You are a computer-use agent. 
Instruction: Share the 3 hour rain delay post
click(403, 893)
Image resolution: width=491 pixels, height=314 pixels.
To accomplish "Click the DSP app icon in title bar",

....

# [What you need to do]
Quote only the lines from the one containing "Image resolution: width=491" through the final line of the records, with both ends included.

# [Task solution]
Image resolution: width=491 pixels, height=314 pixels.
To accomplish "Click the DSP app icon in title bar",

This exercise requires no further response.